第17章 Painting Of Love





それは季節が変わり、寒さの増したある日のこと。

画家は完成したある作品を届けに調査兵団へやってきた。
今度の客は、若い兵士。
年が近いこともあり、デッサンをしている最中に意気投合していた。


「ところで、兵士で花の手入れをしていらっしゃる方がいますよね」


依頼品を手渡しながらさりげなく切り出すと、兵士は首を少し傾げて考え込んだ。
調査兵団では、植物の世話をする係りは特に決まっていない。
しかし、心当たりがあったのか、ポンッと手を叩く。

「ああ、それって東洋人のような顔立ちをした兵士のことか?」
「そうです、そうです。彼女の名前は何というのですか?」

寡黙な画家が、いつになく饒舌なことに軽く驚きを覚えつつも、兵士はその名前を口にした。


「俺と同じ第二分隊所属のサクラ・ブルームだ」

「サクラ・ブルーム・・・」


声に出したのは一度だが、心の中でその名を繰り返し唱える。

「サクラなら立体機動の訓練中だろう。興味があるならば見学していくか?」

“興味”の対象がサクラなのか、立体機動なのか、あえてそれには触れず意味深に微笑んだ。

「良いのですか?」

「絵は、支払った金以上の出来栄えだったからな。それぐらいはさせてくれ」

そう言って、画家を兵舎の裏手にある立体機動の訓練場へと案内した。



兵士に案内されるがままに訓練場という名の“林”へやってくると、画家は驚愕のあまり声を失った。
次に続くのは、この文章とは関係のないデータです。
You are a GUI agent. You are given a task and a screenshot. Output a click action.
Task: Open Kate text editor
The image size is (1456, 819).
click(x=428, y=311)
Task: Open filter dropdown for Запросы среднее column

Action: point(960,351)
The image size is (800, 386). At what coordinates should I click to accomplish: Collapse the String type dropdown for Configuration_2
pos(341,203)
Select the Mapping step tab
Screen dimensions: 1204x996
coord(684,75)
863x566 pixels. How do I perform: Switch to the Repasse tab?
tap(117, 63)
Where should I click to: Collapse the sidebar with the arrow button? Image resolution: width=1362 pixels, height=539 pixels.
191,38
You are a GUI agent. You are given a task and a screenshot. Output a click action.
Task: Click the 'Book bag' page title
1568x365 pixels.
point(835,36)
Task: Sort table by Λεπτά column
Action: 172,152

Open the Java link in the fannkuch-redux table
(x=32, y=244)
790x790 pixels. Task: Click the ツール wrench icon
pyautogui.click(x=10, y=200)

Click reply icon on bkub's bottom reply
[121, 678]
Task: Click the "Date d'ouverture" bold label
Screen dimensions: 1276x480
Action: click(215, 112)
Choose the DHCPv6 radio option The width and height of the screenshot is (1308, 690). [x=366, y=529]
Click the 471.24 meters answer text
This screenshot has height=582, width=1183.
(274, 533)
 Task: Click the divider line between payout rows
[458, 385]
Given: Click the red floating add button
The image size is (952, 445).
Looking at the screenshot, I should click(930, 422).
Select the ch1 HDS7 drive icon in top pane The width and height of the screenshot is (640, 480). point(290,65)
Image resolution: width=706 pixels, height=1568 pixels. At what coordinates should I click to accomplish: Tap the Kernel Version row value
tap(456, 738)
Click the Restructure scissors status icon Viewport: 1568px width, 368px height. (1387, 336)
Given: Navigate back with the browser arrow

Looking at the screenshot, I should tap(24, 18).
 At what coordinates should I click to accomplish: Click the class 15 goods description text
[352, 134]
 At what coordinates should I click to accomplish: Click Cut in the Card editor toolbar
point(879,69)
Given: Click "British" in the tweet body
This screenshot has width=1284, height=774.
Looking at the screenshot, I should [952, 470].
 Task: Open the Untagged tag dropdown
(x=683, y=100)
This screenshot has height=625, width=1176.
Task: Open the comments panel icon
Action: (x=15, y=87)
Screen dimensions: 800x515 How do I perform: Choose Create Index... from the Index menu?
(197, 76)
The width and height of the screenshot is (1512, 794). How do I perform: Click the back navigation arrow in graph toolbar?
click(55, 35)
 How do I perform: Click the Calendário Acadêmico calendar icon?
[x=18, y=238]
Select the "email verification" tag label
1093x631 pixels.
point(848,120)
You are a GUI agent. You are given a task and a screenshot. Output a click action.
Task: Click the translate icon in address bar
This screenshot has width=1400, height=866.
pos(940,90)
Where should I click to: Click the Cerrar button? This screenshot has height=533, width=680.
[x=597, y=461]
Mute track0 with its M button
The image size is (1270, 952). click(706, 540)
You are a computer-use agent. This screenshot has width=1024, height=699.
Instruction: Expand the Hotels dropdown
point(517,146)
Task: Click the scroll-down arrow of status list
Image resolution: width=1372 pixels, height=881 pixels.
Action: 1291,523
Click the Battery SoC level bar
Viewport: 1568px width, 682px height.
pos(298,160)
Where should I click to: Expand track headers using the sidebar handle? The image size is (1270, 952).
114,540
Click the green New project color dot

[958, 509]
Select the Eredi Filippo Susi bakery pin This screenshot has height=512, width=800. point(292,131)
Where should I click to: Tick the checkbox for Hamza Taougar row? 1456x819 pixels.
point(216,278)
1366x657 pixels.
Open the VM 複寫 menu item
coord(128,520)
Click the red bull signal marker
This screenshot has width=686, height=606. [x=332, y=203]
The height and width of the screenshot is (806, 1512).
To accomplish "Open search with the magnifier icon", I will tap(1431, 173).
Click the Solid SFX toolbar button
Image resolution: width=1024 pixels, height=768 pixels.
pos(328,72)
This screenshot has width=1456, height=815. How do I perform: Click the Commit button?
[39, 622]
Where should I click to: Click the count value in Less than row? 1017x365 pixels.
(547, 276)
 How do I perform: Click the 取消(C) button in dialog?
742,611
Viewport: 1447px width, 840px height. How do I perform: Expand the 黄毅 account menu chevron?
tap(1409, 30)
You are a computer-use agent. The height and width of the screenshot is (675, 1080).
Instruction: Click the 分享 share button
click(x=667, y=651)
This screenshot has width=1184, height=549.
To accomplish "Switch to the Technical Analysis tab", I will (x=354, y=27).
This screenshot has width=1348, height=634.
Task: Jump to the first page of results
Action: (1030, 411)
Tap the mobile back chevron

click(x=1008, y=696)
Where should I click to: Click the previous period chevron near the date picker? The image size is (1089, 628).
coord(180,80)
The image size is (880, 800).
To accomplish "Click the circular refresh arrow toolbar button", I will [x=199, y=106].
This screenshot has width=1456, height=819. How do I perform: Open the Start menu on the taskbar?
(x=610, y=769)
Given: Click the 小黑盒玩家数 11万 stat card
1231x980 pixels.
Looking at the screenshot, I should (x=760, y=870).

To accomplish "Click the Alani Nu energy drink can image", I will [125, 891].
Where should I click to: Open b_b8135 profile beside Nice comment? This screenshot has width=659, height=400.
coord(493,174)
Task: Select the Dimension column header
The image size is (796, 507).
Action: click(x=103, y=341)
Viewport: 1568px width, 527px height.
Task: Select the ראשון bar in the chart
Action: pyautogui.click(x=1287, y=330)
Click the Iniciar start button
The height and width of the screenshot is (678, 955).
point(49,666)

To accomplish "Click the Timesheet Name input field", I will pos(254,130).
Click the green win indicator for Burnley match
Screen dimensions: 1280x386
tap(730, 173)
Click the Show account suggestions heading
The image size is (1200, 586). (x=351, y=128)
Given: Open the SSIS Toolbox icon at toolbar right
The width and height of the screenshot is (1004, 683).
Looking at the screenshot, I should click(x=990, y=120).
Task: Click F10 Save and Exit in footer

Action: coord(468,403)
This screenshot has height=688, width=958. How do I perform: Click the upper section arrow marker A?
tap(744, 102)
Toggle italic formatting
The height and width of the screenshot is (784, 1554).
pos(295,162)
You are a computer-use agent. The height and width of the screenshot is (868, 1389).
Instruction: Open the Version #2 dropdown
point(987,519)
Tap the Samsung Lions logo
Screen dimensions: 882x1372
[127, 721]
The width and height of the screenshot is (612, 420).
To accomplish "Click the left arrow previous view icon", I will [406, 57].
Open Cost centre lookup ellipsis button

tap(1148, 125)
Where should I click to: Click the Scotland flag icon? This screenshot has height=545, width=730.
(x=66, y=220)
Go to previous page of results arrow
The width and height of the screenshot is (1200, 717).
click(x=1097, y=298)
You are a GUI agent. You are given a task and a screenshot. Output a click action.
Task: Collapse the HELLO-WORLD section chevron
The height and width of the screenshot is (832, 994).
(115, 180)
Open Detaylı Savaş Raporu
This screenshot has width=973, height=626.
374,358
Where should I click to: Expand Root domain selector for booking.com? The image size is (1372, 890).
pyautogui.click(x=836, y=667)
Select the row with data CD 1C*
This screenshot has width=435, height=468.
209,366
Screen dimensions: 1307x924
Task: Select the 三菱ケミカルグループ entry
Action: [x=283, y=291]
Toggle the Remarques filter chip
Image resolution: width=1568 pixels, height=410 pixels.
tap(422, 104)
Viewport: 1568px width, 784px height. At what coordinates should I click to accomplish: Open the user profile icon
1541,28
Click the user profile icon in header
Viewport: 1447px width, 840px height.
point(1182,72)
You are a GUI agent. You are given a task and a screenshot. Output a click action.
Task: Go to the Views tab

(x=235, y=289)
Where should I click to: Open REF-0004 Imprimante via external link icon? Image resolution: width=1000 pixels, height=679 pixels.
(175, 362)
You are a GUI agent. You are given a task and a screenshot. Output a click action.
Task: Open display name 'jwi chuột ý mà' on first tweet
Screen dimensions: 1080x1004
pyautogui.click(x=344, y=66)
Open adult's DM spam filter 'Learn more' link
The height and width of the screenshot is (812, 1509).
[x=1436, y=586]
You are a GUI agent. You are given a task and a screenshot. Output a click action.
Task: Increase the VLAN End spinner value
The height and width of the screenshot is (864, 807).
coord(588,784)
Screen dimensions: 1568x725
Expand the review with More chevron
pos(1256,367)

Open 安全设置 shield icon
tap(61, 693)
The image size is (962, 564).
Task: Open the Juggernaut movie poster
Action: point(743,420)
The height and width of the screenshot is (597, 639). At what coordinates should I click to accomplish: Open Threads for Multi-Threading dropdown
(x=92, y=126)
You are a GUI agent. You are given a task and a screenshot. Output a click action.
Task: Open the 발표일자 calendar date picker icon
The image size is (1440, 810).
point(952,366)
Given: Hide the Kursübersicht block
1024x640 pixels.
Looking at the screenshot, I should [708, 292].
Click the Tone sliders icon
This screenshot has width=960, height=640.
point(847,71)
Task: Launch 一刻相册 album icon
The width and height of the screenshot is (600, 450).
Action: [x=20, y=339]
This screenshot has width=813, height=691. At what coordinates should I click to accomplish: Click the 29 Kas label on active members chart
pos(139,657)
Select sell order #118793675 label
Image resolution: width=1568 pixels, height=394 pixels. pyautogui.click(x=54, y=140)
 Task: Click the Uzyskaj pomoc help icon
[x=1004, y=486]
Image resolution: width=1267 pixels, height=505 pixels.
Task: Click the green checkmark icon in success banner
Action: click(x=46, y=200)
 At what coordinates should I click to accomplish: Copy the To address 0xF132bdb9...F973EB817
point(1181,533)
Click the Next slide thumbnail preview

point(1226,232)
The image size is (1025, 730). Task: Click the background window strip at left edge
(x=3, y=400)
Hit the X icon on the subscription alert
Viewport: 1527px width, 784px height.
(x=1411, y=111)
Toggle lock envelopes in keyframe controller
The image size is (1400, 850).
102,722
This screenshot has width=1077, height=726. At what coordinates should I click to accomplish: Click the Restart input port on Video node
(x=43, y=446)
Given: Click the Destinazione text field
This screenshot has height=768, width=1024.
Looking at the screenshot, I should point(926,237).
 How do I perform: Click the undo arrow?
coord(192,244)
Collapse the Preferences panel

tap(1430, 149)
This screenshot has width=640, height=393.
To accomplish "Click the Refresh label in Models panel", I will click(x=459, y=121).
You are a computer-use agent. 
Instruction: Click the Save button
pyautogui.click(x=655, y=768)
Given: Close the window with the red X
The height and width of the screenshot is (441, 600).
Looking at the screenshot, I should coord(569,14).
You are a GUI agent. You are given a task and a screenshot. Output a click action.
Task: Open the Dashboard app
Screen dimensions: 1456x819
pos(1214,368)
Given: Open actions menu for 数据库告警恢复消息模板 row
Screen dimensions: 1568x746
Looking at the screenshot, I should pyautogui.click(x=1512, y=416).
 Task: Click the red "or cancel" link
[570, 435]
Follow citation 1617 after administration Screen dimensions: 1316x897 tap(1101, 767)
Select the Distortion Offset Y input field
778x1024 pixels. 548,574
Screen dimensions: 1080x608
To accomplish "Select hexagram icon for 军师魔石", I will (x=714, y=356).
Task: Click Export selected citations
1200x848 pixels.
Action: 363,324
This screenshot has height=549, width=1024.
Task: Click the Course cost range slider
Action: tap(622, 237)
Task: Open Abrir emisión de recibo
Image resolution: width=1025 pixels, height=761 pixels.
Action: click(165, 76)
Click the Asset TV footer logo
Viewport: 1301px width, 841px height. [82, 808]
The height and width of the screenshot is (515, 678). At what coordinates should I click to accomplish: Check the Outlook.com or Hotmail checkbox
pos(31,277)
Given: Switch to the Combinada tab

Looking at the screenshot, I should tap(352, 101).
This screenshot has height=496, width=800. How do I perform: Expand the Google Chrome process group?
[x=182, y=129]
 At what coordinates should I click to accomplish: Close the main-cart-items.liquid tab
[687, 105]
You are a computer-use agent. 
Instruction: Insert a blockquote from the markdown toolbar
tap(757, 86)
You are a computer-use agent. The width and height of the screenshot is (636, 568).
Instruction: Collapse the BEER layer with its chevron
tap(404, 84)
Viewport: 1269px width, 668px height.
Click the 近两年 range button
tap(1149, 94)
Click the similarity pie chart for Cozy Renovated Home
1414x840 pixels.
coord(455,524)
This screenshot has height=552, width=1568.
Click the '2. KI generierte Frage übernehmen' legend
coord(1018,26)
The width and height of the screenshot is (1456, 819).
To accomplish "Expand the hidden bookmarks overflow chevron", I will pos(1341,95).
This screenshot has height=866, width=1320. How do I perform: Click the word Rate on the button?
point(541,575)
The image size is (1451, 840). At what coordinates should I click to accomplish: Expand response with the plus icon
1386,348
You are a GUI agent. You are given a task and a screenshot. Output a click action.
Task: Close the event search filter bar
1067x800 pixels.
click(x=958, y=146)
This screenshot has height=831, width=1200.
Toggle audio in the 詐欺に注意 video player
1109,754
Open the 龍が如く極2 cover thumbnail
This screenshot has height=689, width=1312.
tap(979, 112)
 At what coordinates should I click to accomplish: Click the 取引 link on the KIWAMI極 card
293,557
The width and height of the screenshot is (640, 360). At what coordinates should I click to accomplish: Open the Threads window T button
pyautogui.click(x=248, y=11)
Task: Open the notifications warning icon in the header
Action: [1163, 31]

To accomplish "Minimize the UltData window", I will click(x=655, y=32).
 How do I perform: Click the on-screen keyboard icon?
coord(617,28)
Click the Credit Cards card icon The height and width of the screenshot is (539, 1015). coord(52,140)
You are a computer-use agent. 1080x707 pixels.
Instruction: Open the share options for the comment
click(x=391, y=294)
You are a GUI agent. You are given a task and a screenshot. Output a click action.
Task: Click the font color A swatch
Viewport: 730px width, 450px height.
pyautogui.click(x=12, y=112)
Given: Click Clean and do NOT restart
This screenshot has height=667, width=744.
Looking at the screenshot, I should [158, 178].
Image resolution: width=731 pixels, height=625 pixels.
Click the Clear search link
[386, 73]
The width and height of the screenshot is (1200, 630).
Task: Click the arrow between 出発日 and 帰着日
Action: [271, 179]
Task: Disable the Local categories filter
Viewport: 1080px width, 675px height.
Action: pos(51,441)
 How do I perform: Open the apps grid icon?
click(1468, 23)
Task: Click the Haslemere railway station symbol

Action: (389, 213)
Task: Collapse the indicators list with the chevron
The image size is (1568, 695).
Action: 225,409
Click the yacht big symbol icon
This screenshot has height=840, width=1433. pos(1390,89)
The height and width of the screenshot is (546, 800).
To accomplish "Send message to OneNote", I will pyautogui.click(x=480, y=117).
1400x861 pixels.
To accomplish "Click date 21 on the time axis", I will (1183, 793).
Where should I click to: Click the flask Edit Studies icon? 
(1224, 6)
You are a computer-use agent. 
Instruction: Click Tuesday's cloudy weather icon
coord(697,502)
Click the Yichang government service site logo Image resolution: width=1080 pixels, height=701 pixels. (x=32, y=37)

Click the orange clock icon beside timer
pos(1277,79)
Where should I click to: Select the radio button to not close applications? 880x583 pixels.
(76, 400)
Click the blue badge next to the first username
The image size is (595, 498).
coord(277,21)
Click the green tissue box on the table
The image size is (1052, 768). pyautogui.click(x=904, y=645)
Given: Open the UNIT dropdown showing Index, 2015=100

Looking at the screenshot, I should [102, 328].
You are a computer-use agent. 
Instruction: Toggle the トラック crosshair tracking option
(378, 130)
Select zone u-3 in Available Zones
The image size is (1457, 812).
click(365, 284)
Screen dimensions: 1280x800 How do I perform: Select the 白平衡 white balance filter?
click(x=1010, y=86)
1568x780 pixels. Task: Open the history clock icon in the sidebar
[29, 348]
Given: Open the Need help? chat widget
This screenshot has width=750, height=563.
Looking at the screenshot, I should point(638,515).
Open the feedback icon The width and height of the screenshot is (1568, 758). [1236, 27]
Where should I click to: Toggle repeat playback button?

腰に付けた器具から発射されるワイヤーを駆使し、一瞬にして地面から舞い上がる兵士達。

重力に逆らい、自由に飛び回るかのごとく木々の間を移動する。

「すごい・・・」

初めて兵士の訓練を見た画家は驚きを隠せなかった。
とても人間業とは思えない。

優れた身体能力、
安定した三半規管がなければなし得ないだろう。
懸垂すらまともにできないひ弱な彼にとって、兵士達が曲芸師のように思えた。

これが、調査兵団。
巨人が支配する世界に入り、生きて帰ることができる人間の集団なのか。